Risposta all'obiezione 1: Il nome di cantico spirituale può essere dato non solo a quelli che sono cantati interiormente nello spirito, ma anche a quelli che sono cantati esteriormente con le labbra, in quanto tali cantici eccitano la devozione spirituale.
Risposta all'obiezione 2: Girolamo non condanna assolutamente il canto, ma rimprovera coloro che cantano teatralmente in chiesa non per eccitare la devozione, ma per mettersi in mostra o per provocare piacere. Quindi Agostino dice (Confess. x, 33): "Quando mi accade di essere più commosso dalla voce che dalle parole cantate, confesso di aver peccato penalmente, e allora preferirei non ascoltare il cantore".
Risposta all'obiezione 3: Eccitare gli uomini alla devozione con l'insegnamento e la predicazione è una via più eccellente che con il canto. Perciò i diaconi e i prelati, ai quali spetta incitare le menti degli uomini verso Dio per mezzo della predicazione e dell'insegnamento, non devono essere assidui nel canto, affinché non siano per questo distolti da cose più grandi. Quindi Gregorio dice (Regist. iv, ep. 44): "È un'usanza assai disdicevole che coloro che sono stati elevati al diaconato servano come cantori, poiché conviene che dedichino tutto il loro tempo al dovere della predicazione e alla cura delle elemosine".

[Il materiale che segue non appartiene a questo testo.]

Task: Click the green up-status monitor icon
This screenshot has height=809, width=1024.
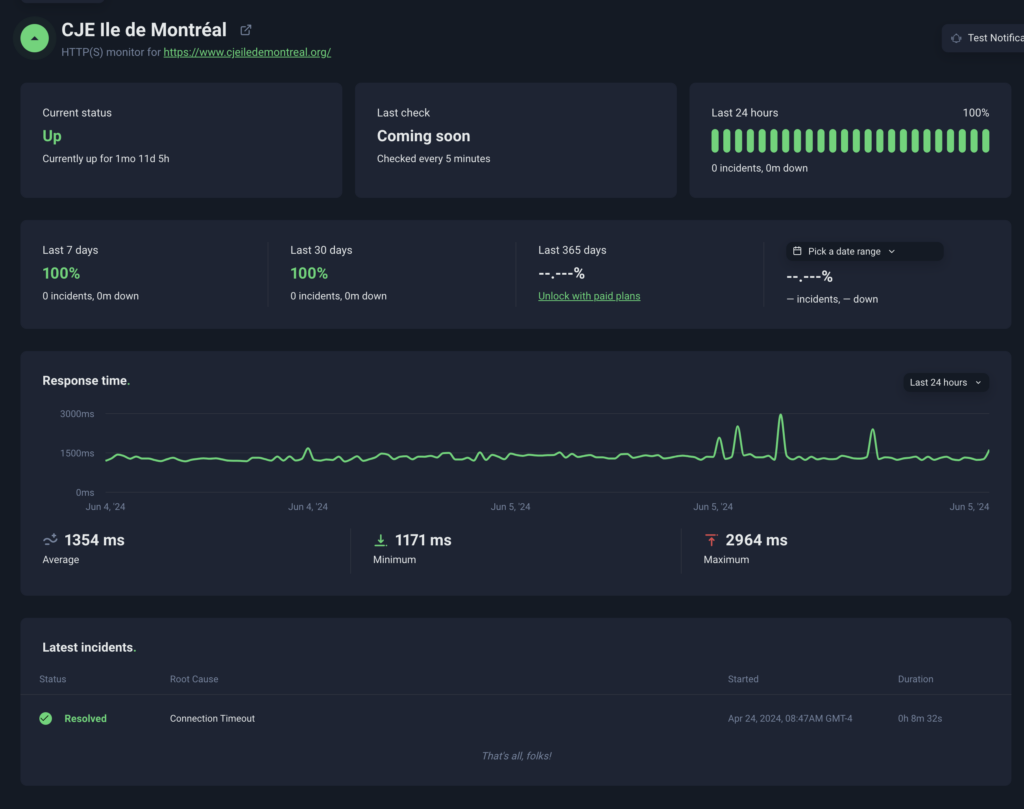Action: [35, 38]
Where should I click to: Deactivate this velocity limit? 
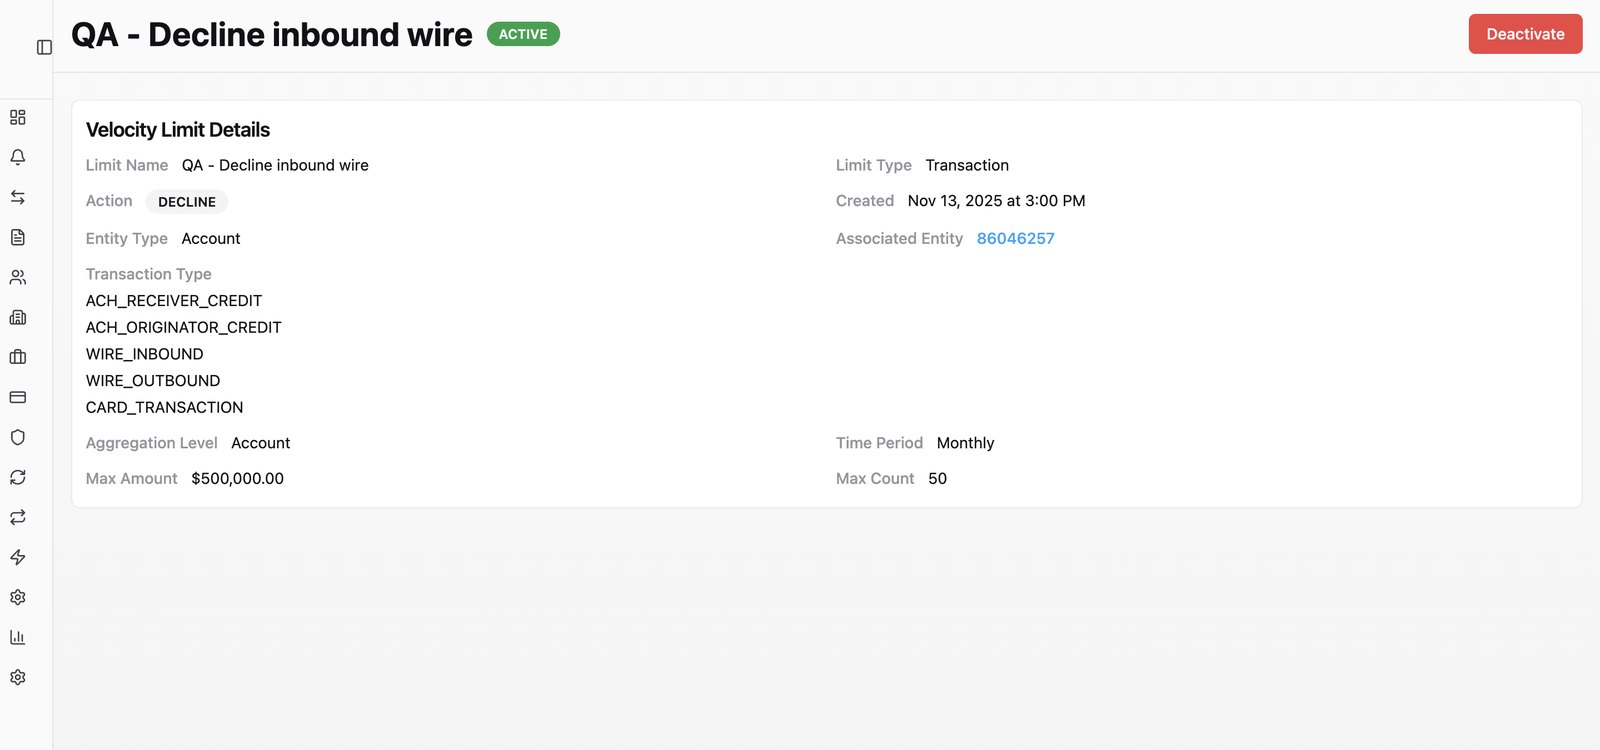tap(1525, 34)
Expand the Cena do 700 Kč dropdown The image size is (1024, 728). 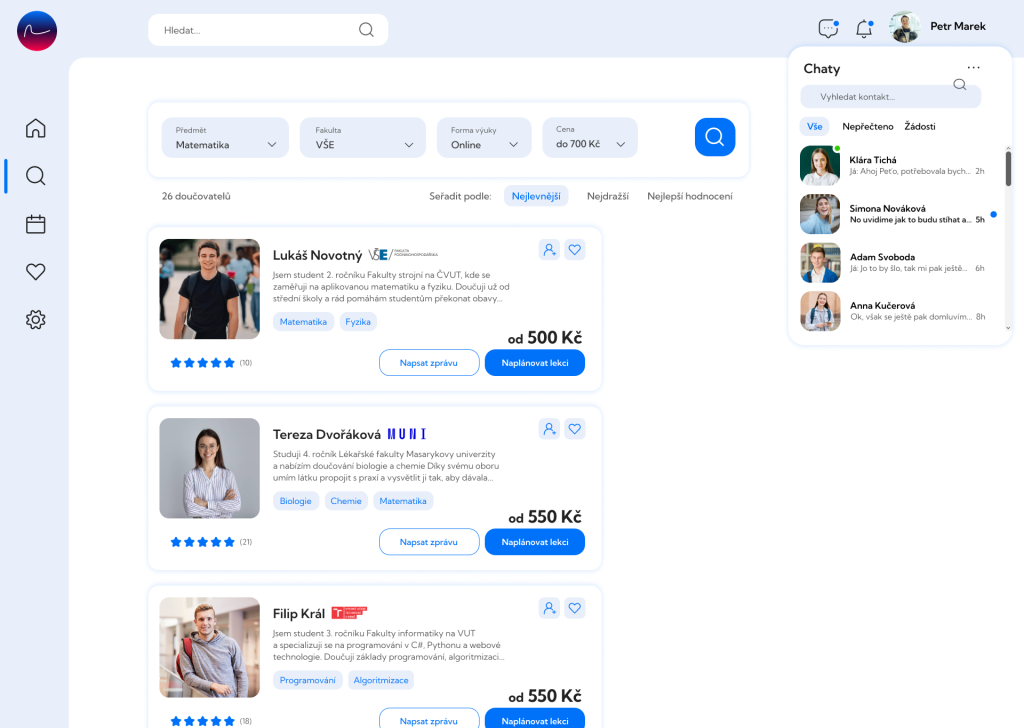pyautogui.click(x=590, y=138)
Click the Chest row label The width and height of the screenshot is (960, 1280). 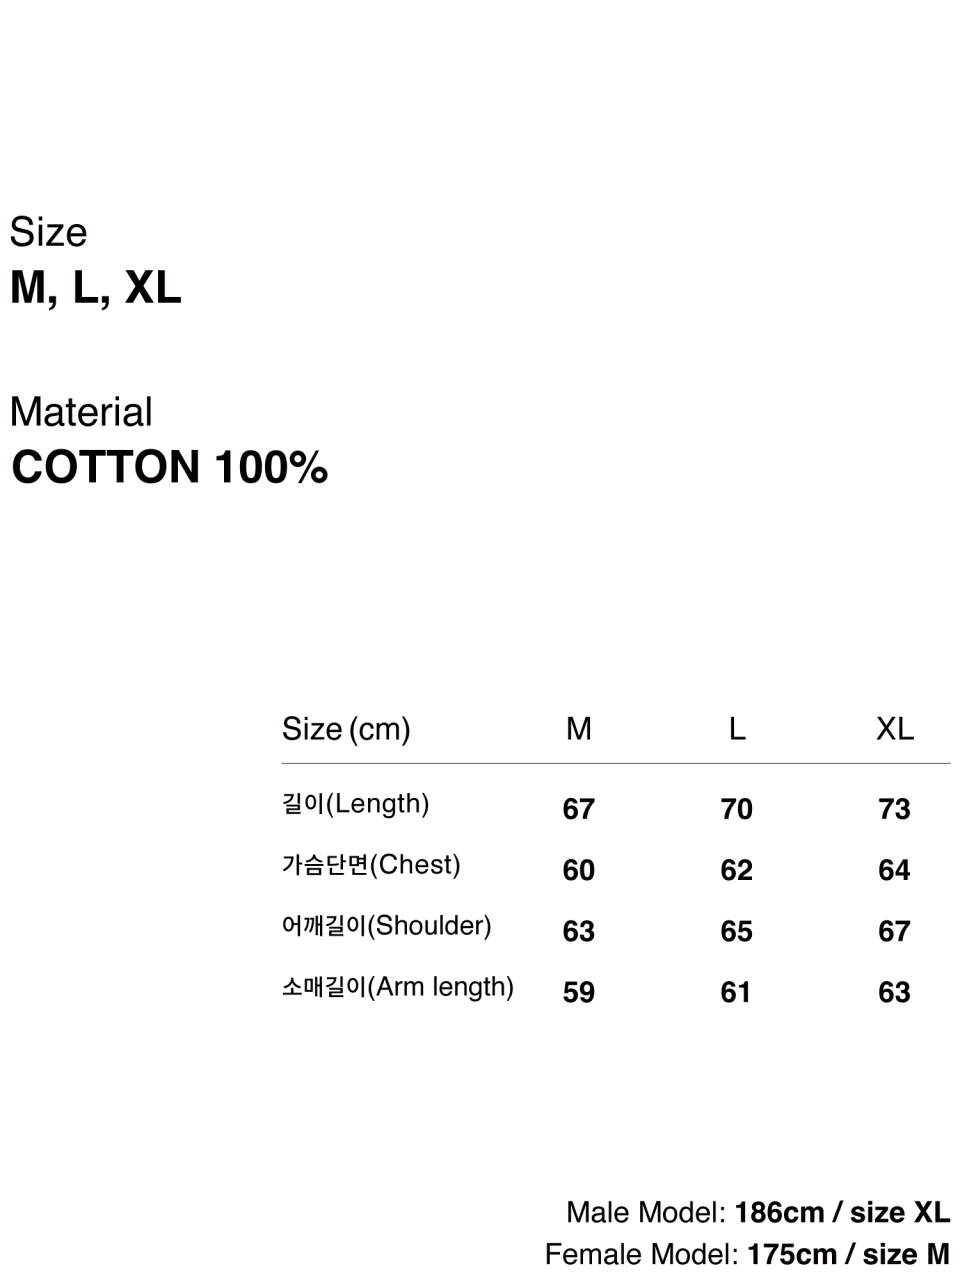point(371,865)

Risposta all'obiezione 4: Come dice il Filosofo (Polit. viii, 6), "L'insegnamento non deve essere accompagnato dal flauto o da alcuno strumento artificiale come la cetra o qualsiasi altra cosa di questo genere: ma solo con quelle cose che rendono buoni gli ascoltatori". Infatti tali strumenti musicali muovono l'anima al piacere piuttosto che creare in essa una buona disposizione. Nel Vecchio Testamento strumenti di questo genere erano impiegati, sia perché il popolo era più rozzo e carnale — cosicché aveva bisogno di essere eccitato da tali strumenti come anche da promesse terrene — sia perché questi strumenti materiali erano figure di qualcos'altro.
Risposta all'obiezione 5: L'anima è distratta da ciò che viene cantato da un canto che è impiegato allo scopo di dare piacere. Ma se il cantore canta per amore della devozione, presta più attenzione a ciò che dice, sia perché vi indugia di più, sia perché, come osserva Agostino (Confess. x, 33), "ogni affetto del nostro spirito, secondo la sua varietà, ha una sua propria misura nella voce e nel canto, da cui è stimolato per una occulta corrispondenza". Lo stesso vale per gli ascoltatori, poiché anche se alcuni di loro non comprendono ciò che viene cantato, tuttavia comprendono perché viene cantato, cioè per la gloria di Dio: e questo è sufficiente a eccitare la loro devozione.